(Screenshot grounding data)
BEGIN
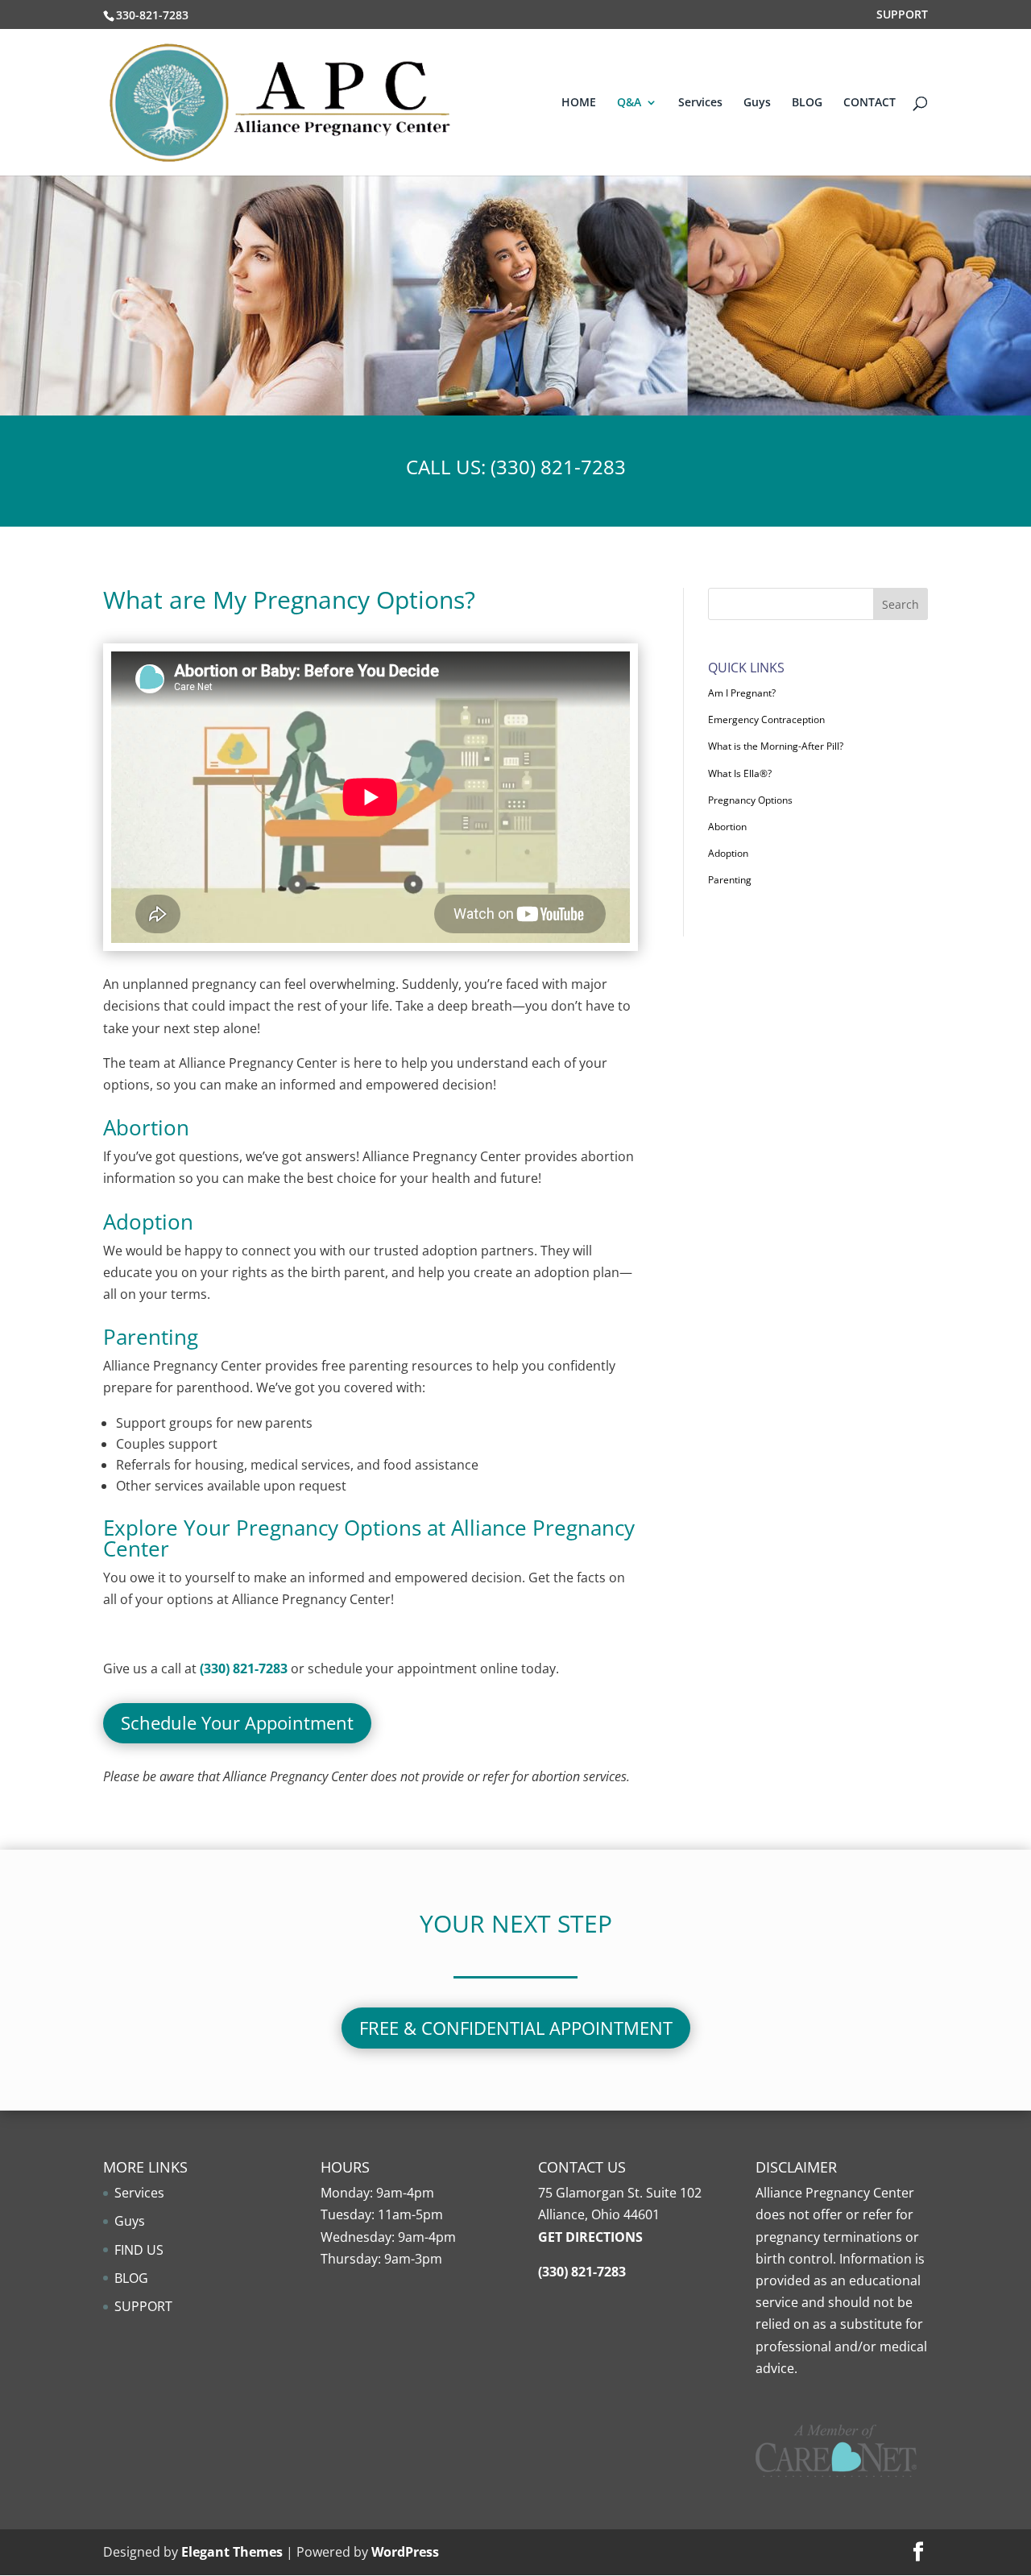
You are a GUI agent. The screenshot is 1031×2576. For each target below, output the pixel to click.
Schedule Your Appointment (237, 1722)
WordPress (405, 2552)
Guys (757, 103)
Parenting (730, 880)
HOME (578, 103)
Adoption (728, 853)
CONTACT (869, 103)
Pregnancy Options (750, 800)
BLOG (807, 103)
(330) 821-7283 (558, 466)
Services (700, 103)
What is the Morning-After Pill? (775, 746)
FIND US (139, 2250)
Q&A (629, 103)
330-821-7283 (152, 15)
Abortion (727, 826)
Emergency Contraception (766, 719)
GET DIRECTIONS (590, 2237)
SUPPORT (902, 15)
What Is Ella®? (740, 773)
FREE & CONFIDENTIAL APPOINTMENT (516, 2028)
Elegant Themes (232, 2552)
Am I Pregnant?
END
## Prompt
Using the records above, output an exact copy without any pictures.

## Answer to the exercise
You are a GUI agent. The screenshot is 1031×2576. For each target below, output the pixel to click.
Schedule Your Appointment (237, 1722)
WordPress (405, 2552)
Guys (757, 103)
Parenting (730, 880)
HOME (578, 103)
Adoption (728, 853)
CONTACT (869, 103)
Pregnancy Options (750, 800)
BLOG (807, 103)
(330) 821-7283 (558, 466)
Services (700, 103)
What is the Morning-After Pill? (775, 746)
FIND US (139, 2250)
Q&A (629, 103)
330-821-7283 (152, 15)
Abortion (727, 826)
Emergency Contraception (766, 719)
GET DIRECTIONS (590, 2237)
SUPPORT (902, 15)
What Is Ella®? (740, 773)
FREE & CONFIDENTIAL APPOINTMENT (516, 2028)
Elegant Themes (232, 2552)
Am I Pregnant?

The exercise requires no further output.